Dzirasa sees the program achieving the same goal as last year’s NINDS policy: to allow program officers to fund grants from Blacks and other minorities who just missed the funding threshold for the regular grant pool. . “It gives them the opportunity to correct the biases they know are in their system,” he says.

Some researchers have concerns about the approach. According to addiction researcher Michael Taffe of the University of California, San Diego, one concern is that top-notch applications from black IPs that the NIH would have funded anyway will be moved into the special program, which could allow the agency to fund weaker proposals from white IPs, he says. “It’s less good than correcting the bias in the first place so that all open competitions are actually open and fair,” says Taffe.

And Dzirasa says the program would be more effective if it were in place across NIH. “The NIH as a whole should engage,” he says.

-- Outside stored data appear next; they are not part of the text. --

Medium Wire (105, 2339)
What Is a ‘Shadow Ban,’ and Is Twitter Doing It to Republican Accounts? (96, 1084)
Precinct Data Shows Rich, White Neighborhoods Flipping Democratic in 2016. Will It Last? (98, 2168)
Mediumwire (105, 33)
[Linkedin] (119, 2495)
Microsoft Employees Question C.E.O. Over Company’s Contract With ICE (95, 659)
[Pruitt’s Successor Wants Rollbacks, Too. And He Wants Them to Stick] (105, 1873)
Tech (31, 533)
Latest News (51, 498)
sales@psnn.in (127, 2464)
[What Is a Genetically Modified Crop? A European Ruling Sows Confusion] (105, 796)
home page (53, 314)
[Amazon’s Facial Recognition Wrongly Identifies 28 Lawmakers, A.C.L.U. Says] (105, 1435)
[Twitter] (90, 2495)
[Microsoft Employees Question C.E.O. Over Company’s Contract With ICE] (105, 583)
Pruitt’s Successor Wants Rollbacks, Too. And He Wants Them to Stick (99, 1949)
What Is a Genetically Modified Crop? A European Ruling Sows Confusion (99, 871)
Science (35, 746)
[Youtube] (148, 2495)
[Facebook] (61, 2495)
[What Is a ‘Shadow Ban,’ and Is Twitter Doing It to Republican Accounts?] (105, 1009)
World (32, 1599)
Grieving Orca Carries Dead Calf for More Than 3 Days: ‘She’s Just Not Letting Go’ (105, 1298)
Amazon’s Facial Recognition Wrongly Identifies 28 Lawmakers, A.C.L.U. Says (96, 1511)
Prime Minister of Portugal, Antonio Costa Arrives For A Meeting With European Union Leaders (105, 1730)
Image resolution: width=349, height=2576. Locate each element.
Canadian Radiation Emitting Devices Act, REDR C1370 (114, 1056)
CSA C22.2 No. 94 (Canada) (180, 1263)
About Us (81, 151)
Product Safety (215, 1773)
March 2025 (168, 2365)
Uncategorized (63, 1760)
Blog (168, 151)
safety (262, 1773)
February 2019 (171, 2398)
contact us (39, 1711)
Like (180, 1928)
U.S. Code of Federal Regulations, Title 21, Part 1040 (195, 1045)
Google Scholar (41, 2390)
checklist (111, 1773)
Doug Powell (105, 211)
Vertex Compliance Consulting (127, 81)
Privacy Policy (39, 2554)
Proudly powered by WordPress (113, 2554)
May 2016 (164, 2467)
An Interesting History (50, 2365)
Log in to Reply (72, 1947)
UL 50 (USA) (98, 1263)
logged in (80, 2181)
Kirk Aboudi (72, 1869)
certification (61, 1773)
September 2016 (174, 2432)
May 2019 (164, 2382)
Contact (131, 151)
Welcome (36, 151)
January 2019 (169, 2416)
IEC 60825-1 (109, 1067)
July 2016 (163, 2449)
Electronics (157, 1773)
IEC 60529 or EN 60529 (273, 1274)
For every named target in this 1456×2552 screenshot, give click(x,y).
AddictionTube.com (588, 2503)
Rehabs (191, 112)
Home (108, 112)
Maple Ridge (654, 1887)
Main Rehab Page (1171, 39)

As for the recent increase in funding rates for black scientists, Taffe thinks the most obvious explanation is that institutes are funding more grants from black scientists who have narrowly missed the payline. Lauer, however, notes that “any such analysis is going to be very difficult,” in part because not all institutes use strict paylines. Lauer also notes that there are so few black IPs overall — around 300 in 2021 — that even minor changes in grantmaking can have a large statistical impact.

Regardless of the numbers, “we don’t take a victory lap” when it comes to improving the diversity of NIH recipients, Bernard says. “We still have a lot of work to do.”